WHAT THE EXERCISE ASKS
How many lines in the records contain the word "screenshot"? Reply with the number alone.

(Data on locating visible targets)

━━━━━━━━━━

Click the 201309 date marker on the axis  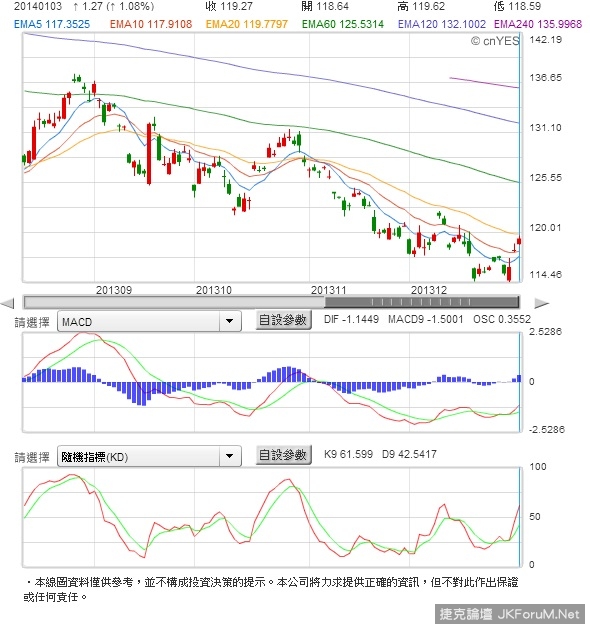(x=114, y=290)
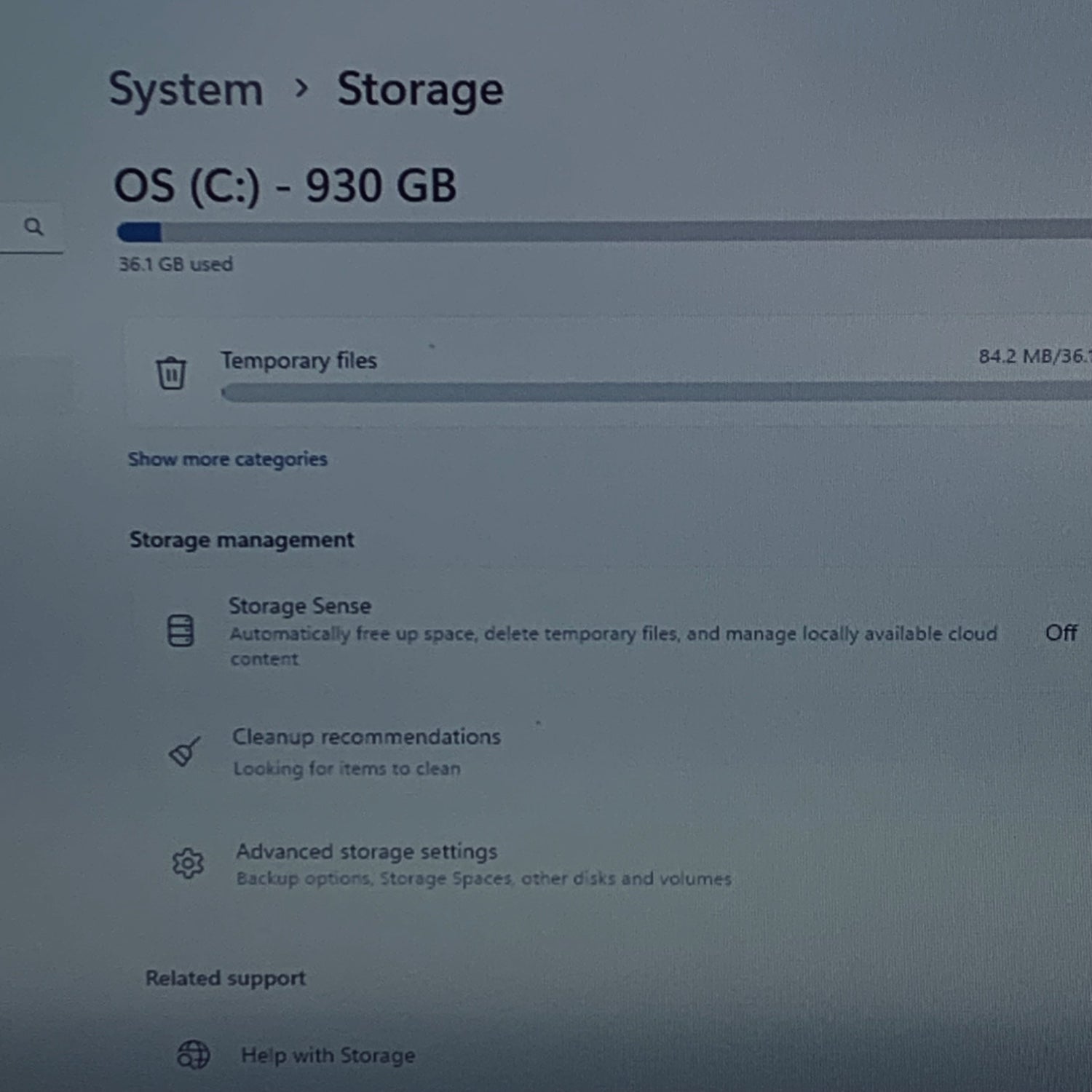Click the breadcrumb chevron between System and Storage
This screenshot has width=1092, height=1092.
301,89
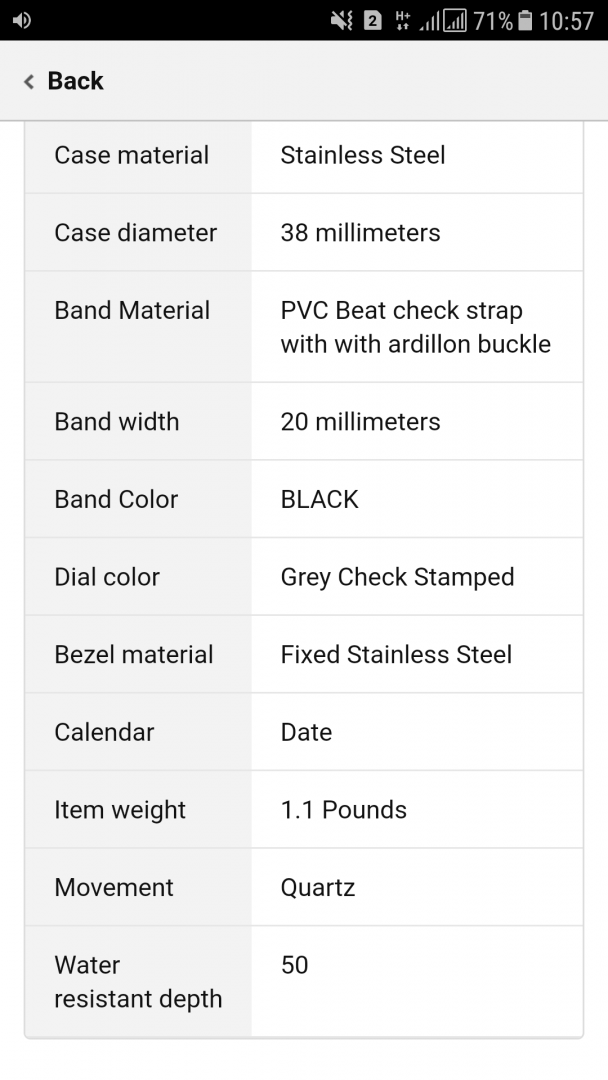Tap the SIM 2 indicator icon

[372, 20]
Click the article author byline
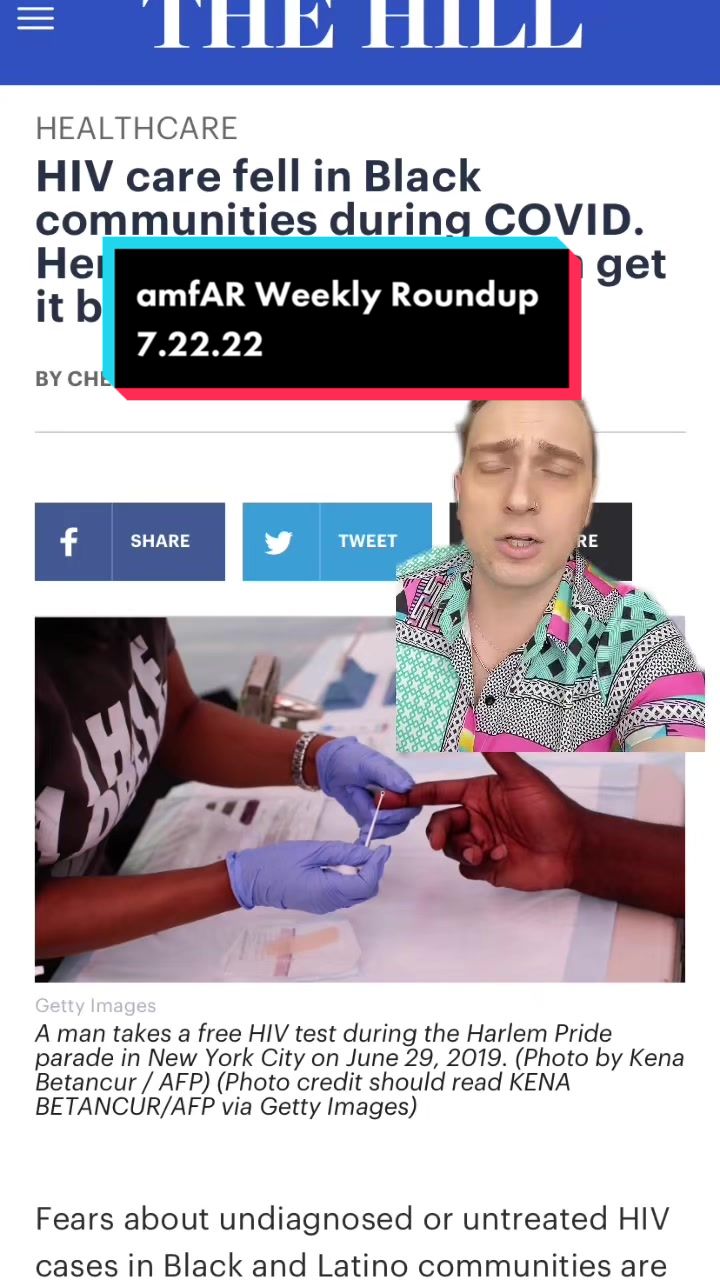 pyautogui.click(x=73, y=379)
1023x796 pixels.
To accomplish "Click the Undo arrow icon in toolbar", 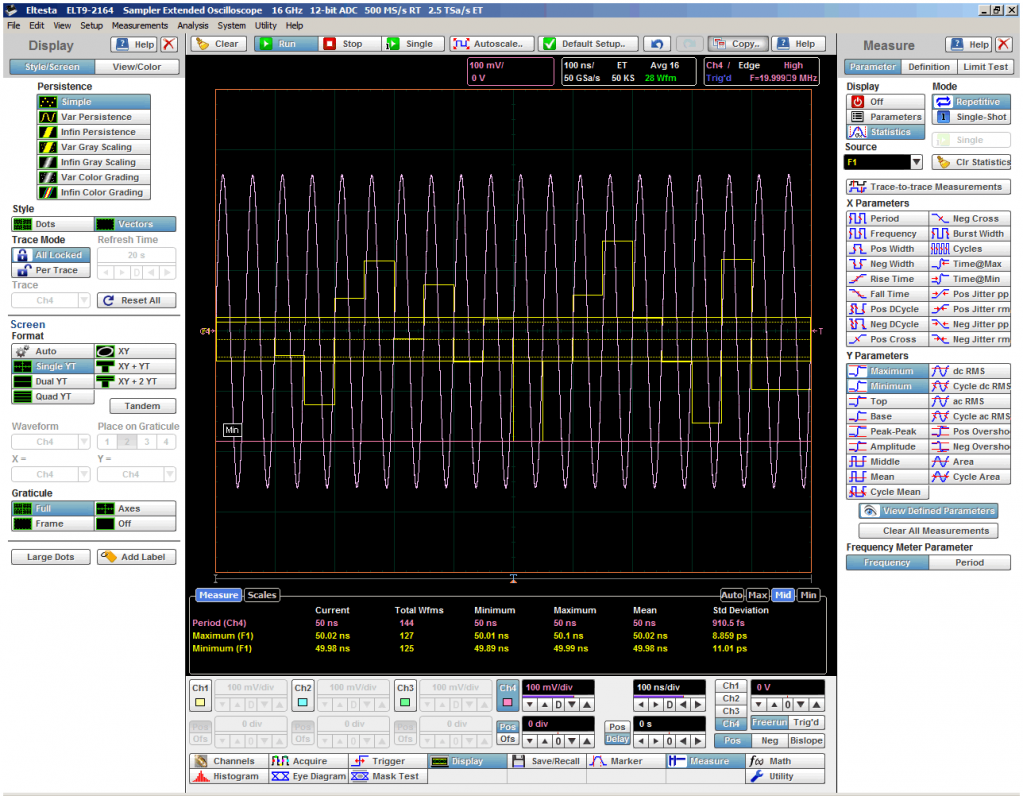I will (x=656, y=44).
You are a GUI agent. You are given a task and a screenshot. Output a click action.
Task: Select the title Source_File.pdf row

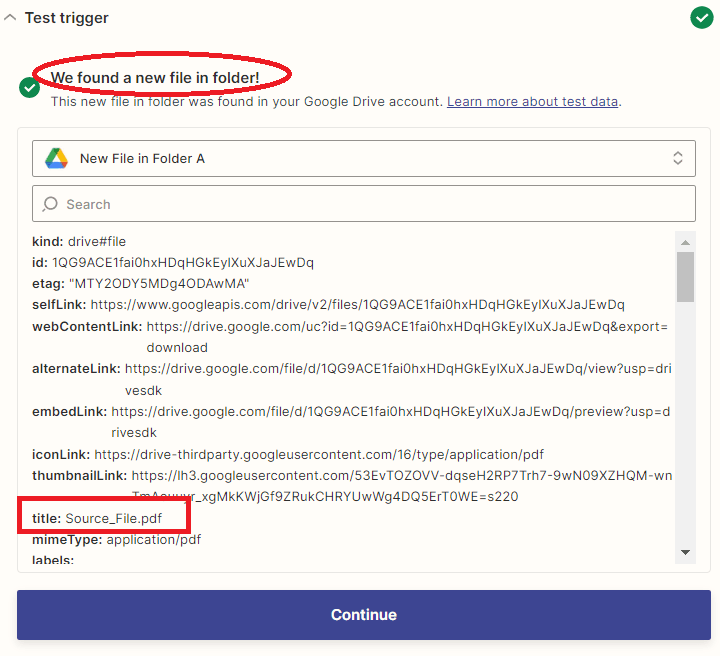pos(112,518)

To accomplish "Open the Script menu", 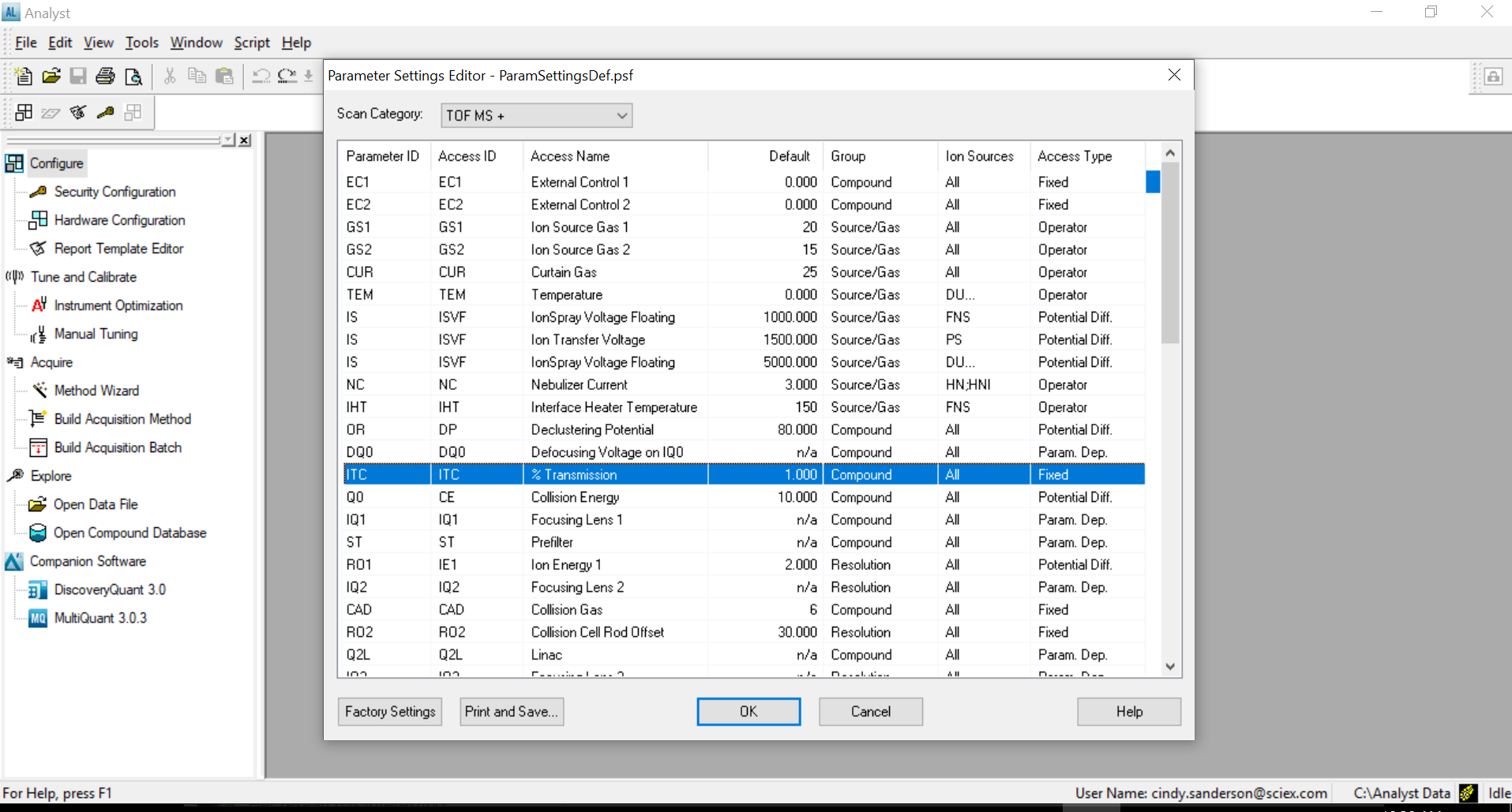I will (x=251, y=43).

━━━━━━━━━━

EXERCISE SOLUTION
2